Gums are an integral part of our mouth. They act as anchors for the teeth and help them perform multiple functions. Due to poor oral hygiene and lack of certain nutrients, gums can develop infections and diseases. Gum disease is known as periodontal disease. It is usually caused due to an ongoing infection. Periodontal disease not only affects the gums but the jawbone as well. In its extreme form, it can lead to tooth loss and other systemic issues.
Periodontal disease occurs when hardened plaque is deposited on the teeth. This disease develops and affects gums in four stages, among which only the first one is reversible. The stages of periodontal disease are discussed below:
Stages of Periodontal Disease
Gingivitis is the first stage of periodontal disease. During this stage, plaque is buildup around the teeth. If diagnosed at this stage, periodontal disease can be reversed with proper treatment as it has not attacked bones yet. What makes periodontal disease particularly concerning is that the Gingivitis stage is painless and there are very few telltale signs of an underlying disease. This makes it difficult to detect periodontal disease at the Gingivitis stage.

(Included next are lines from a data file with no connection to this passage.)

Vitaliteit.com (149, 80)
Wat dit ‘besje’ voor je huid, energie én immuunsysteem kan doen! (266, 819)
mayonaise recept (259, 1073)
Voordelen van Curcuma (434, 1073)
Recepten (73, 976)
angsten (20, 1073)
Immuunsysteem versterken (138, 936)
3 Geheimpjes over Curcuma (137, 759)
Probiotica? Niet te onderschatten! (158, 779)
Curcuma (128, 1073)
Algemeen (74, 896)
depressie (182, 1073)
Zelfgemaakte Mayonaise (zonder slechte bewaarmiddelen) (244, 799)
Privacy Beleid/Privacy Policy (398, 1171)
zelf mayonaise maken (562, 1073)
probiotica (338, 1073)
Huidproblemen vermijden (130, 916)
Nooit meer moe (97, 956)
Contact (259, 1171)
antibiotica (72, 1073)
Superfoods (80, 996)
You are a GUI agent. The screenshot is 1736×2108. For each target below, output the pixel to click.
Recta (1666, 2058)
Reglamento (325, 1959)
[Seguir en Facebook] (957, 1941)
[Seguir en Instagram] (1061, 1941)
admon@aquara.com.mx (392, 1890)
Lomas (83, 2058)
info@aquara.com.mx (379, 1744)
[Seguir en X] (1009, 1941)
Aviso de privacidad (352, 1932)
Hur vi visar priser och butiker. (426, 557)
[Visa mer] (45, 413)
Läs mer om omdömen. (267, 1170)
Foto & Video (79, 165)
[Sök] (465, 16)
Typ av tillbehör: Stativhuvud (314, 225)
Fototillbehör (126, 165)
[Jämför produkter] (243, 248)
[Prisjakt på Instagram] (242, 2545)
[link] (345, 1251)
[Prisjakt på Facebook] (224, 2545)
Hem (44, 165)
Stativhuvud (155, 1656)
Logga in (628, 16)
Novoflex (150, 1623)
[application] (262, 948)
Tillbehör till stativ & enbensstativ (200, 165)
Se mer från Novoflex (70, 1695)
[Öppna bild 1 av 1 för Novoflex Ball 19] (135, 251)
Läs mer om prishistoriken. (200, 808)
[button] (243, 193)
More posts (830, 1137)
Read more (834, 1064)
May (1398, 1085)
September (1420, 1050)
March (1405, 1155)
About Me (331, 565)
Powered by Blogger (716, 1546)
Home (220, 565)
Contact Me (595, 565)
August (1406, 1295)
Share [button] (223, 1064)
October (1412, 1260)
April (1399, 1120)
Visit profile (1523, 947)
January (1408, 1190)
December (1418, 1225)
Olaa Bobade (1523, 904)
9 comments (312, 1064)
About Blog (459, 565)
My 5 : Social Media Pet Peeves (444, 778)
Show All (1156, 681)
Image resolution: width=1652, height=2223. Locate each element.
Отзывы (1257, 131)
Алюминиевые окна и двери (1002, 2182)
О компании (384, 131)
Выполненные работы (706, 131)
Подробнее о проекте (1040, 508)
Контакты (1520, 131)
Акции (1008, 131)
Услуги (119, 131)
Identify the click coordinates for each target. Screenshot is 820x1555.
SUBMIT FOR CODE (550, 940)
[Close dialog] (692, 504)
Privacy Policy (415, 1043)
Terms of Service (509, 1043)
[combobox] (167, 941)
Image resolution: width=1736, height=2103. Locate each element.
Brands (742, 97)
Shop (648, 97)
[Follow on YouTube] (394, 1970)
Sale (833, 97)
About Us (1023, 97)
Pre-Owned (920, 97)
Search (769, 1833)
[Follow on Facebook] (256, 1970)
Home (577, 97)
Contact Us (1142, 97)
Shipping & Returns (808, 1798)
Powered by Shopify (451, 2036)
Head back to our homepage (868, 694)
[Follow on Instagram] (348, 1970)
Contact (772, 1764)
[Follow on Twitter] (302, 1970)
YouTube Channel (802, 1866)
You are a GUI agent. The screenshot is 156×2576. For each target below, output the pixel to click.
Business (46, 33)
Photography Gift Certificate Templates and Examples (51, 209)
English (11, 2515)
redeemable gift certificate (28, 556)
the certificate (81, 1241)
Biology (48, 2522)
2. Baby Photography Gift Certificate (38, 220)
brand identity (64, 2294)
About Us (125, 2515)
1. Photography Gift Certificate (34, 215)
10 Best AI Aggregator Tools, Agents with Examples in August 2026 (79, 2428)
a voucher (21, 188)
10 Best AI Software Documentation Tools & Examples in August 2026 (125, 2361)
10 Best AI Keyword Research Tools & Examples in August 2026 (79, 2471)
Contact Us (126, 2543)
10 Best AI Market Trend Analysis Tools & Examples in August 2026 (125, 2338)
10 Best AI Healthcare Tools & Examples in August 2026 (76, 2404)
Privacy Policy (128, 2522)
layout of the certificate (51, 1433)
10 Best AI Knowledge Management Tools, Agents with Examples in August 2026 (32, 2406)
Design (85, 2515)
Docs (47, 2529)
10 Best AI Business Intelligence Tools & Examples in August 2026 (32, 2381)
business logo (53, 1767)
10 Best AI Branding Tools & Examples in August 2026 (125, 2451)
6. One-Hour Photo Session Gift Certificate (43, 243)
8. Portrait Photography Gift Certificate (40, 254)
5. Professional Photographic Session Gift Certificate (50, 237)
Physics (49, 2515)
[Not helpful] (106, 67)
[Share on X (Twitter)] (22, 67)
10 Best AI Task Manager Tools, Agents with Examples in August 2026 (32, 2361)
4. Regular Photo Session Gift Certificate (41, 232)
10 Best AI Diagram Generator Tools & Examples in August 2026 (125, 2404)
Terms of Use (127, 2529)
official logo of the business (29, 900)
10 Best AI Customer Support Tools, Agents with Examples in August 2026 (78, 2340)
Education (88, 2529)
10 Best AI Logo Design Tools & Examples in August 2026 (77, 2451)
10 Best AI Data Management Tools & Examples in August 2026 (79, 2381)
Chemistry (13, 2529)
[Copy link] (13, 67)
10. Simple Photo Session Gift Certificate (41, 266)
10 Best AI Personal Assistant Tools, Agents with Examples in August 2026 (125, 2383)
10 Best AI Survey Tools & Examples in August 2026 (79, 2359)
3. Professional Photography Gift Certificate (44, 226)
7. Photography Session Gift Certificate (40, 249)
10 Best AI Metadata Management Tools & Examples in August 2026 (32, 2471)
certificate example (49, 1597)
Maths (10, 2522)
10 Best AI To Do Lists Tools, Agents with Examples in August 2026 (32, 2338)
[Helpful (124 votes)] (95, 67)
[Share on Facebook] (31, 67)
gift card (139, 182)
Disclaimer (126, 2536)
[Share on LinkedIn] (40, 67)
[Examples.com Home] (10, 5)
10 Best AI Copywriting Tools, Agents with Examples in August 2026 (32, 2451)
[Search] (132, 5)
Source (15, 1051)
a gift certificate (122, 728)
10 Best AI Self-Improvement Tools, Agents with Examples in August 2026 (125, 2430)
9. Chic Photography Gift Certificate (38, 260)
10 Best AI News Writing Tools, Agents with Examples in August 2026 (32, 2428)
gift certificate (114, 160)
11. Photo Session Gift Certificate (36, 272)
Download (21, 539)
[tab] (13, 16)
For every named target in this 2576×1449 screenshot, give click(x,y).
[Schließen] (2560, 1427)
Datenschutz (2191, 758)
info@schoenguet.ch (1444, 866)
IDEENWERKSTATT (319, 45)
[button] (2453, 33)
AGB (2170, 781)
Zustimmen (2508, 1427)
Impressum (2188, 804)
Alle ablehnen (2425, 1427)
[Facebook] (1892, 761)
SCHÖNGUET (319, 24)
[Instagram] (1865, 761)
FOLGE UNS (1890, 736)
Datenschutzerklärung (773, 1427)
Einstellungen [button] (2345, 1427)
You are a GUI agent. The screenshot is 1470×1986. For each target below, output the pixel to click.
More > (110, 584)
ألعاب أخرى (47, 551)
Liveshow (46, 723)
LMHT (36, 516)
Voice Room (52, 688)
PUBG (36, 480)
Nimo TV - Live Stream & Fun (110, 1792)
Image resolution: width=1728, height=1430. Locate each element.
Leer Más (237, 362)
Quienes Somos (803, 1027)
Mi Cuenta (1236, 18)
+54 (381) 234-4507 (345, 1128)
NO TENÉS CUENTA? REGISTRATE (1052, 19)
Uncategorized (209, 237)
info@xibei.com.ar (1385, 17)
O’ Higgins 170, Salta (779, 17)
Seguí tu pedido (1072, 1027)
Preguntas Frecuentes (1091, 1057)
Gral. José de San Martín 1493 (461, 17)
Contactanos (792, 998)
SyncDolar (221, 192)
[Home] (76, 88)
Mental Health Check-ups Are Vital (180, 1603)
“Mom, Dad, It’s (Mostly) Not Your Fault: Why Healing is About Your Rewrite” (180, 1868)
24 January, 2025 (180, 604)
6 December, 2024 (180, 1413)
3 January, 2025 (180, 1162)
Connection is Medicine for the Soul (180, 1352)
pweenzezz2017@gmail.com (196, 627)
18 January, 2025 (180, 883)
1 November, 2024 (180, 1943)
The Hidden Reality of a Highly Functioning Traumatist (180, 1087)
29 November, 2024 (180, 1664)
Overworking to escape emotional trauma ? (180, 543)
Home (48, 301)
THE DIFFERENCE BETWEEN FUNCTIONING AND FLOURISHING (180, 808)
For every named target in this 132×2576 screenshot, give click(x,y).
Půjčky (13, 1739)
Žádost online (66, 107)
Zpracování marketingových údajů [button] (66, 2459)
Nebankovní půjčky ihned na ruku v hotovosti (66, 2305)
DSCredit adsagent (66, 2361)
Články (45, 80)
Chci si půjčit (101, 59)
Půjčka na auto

Some of the signs of periodontal disease in the initial stage are:
- Occasional bad breath
- Swollen and red gums
- Bleeding gums when brushed or flossed
Proper dental treatment of Gingivitis and practicing good oral hygiene at this stage can reverse the disease and lead to healthier gums.
Slight Periodontal Disease
This is the second stage of periodontal disease. During this stage, the infection has gotten past the gums and spread to the bone. The extent of damage done during this stage is not reversible but it can be managed and further loss of bone can be prevented. During this stage, the infection starts to destroy the bone. The infection-causing bacteria becomes more aggressive and attacks the bone.
Some important signs of slight periodontal disease include:
- Red and swollen gums
- Bad breath
- Bleeding from gums when brushed or flossed
- Occurrence of probing depths in the gums that are 4-5 millimeters deep.
Moderate Periodontal Disease
- This is the third stage of advancement of periodontal disease. During this stage, the probing depths have increased and they are now 6-7 millimeters deep. The symptoms are similar to stage two but the disease has advanced. During this stage, the bacteria attack the bones at greater depths and penetrate the bloodstream and immune system as well.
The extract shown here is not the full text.